Nick is maintaining his quiet confidence for 2003; he's looking forward to the new qualifying system, which he thinks will suit his style, and to scoring more points. He's realistically hopeful for a podium or two but not about to predict any surprises in the way of results. He neither tries to glamourize his talents or overestimate his chances; he simply knows his strengths and the team's and will put one hundred percent into maximizing both. Whether the C22 will live up to expectations remains to be seen but Nick's ability behind the wheel has already been proven.
"We are with Jordan and Minardi in being teams that don't have the backing of a manufacturer," he said. "So it will be hard to compete with the top teams on a technical level and win back the fourth place, but I think we are capable of it. I will work as hard as I always have to get the best from myself and the team."
The Formula One driver is not the only racer in the Heidfeld family: younger brother Sven will compete in F3000 this year, the series in which Nick was champion in 1999: "I'm really happy about it," Nick said about his brother's forthcoming season. "Because it seems he was very strong from the beginning. He seems to have improved his driving style and I hope he's going to have something of a breakthrough this year."

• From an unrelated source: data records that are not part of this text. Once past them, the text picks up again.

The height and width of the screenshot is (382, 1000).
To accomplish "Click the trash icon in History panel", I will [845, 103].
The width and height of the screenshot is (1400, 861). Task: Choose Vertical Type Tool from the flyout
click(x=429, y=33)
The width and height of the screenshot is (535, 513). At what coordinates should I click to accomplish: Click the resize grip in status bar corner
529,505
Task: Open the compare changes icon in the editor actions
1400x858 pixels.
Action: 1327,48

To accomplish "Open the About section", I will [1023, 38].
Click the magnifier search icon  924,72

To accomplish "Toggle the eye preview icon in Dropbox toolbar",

So we have the Schumachers in F1 at the moment, will we have the Heidfeld brothers in the future, I speculated? Nick laughed, then grinning cheerfully he nodded: "I hope so!"
Nick was a pleasure to interview: he's articulate and interesting and is willing to talk rather than just give a brief answer. He doesn't shuffle, look bored or pissed off and maintains a steady eye contact which is reassuring rather than intimidating. He's a stark contrast to some drivers I have met, who gave the impression they'd rather be anywhere but being interviewed.
Sauber should be fighting forward again this year, rather than struggling for performance, which will give the team the opportunity to retake fourth place in the Constructors' standings. With a good car, Nick has every chance to play his part in getting Sauber the result it wants. That quiet confidence is very hard to doubt.